LCA-Vision (LCAV), operator of laser vision correction centers, saw its shares fall nearly 25% during heavy trading this past Monday, on the heels of lowered 2006 earnings guidance.

Earnings are now expected to come in between $1.60-$1.70 per share, down from the previous guidance of $1.80-$1.90 per share. Analysts had been looking for earnings of $1.89 per share for the full year.

The company cited a miss in its advertising campaign as the reason for the earnings guidance downgrade. The $13 million marketing campaign failed to generate the expected number of appointments, leading to weaker sales.

Another factor weighing down LCA's shares Monday was the resignation of Kevin Hassey, the company's president, which was announced Friday. No reason was given for his departure but the company stated it had nothing to do with the earnings announcement.

After years of spectacular growth, both in sales and share price, the two announcements were obviously a hard pill to swallow for LCA investors. But with shares off by nearly a quarter, it begs the question of whether this sell-off has provided a good investment opportunity.

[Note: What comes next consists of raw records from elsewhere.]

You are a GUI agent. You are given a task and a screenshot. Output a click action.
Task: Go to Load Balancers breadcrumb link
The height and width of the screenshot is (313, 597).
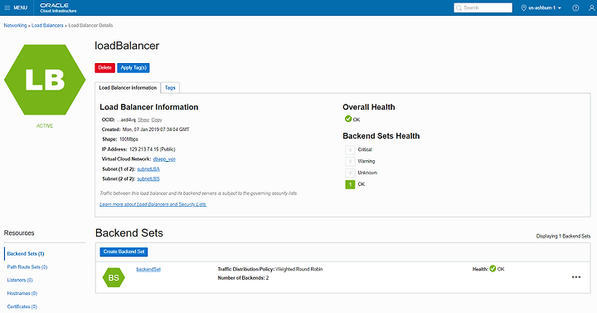(x=47, y=26)
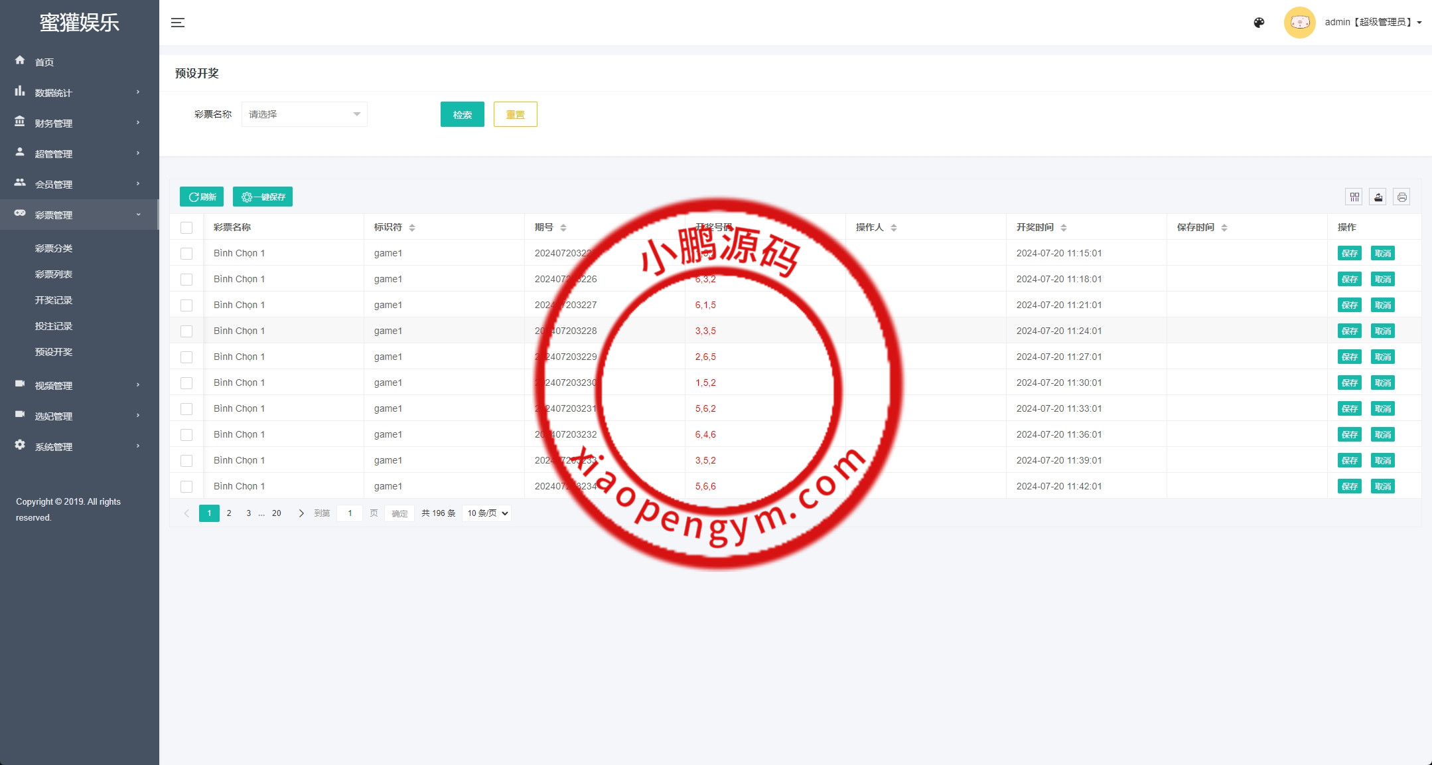The width and height of the screenshot is (1432, 765).
Task: Toggle the select-all header checkbox
Action: [186, 228]
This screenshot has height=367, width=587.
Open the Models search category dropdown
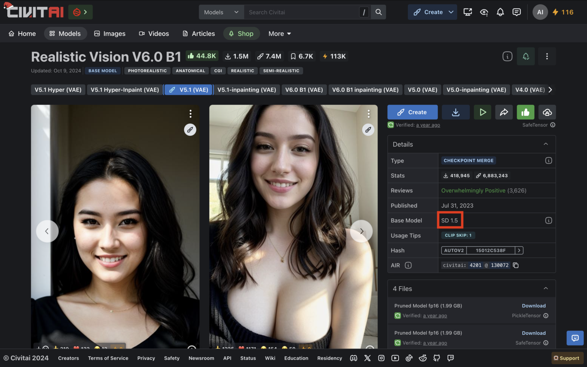221,12
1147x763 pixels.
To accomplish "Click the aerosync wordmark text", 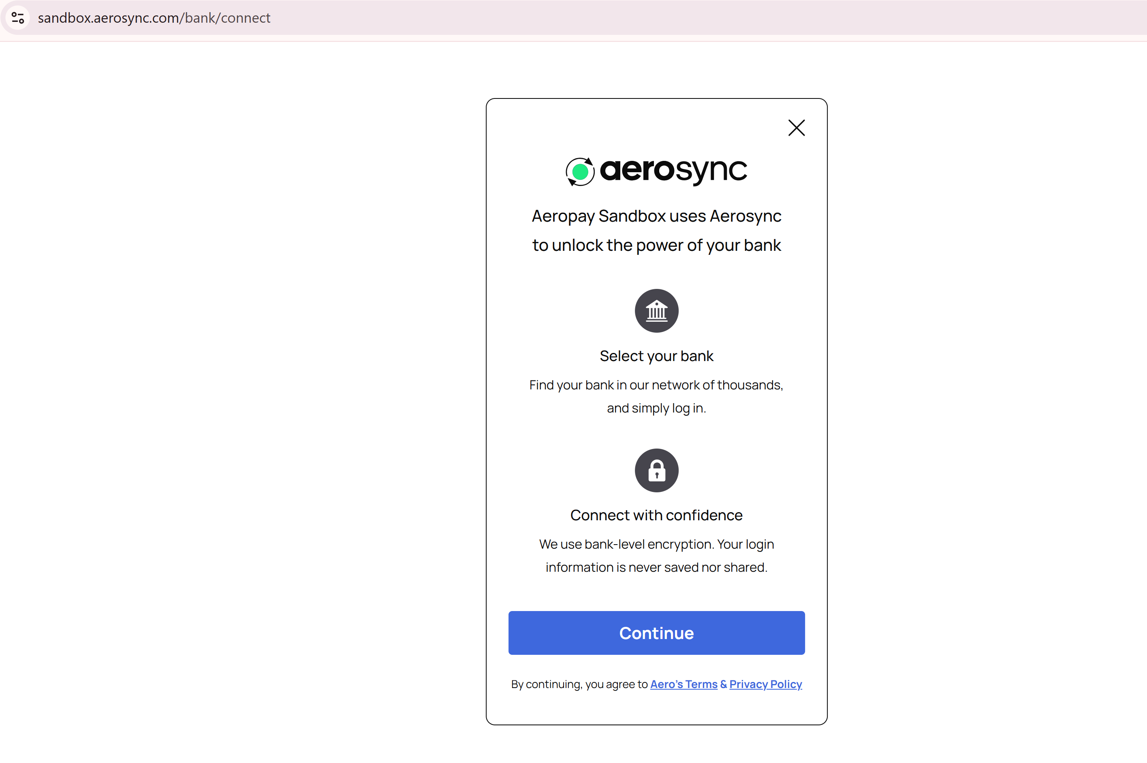I will click(x=673, y=170).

The good news is that the company's underlying business remains strong. Lasik eye surgery continues to remain one of the most frequently performed elective treatments in the United States, with an estimated 1.4 million procedures performed each year. This number should only increase over time due to not only an aging population but also since the procedure itself continues to gain wider acceptance as being both a safe and effective solution to near- and far-sightedness, along with astigmatism.

While the company did misstep in its advertising campaign, something most companies do at some point, its operational strength and growth continues to remain strong. For the first six months of the year, LCA-Vision has seen its revenues increase 41% on a year over year basis.

The earnings increase has transferred well into a similar increase in earnings, which were $23.9 million for the first six months of the year compared to $17.1 million in the same period last year. The company also generates strong cash flow, as it hauled in $32.9 million in operational cash flow over the first six months, which is up from $24 million in the same period last year.

If we take the low earnings guidance of $1.60 per share, the company is currently trading at 19.5x earnings, which is not too bad for a company that has seen average sales growth of 46% over the last three years.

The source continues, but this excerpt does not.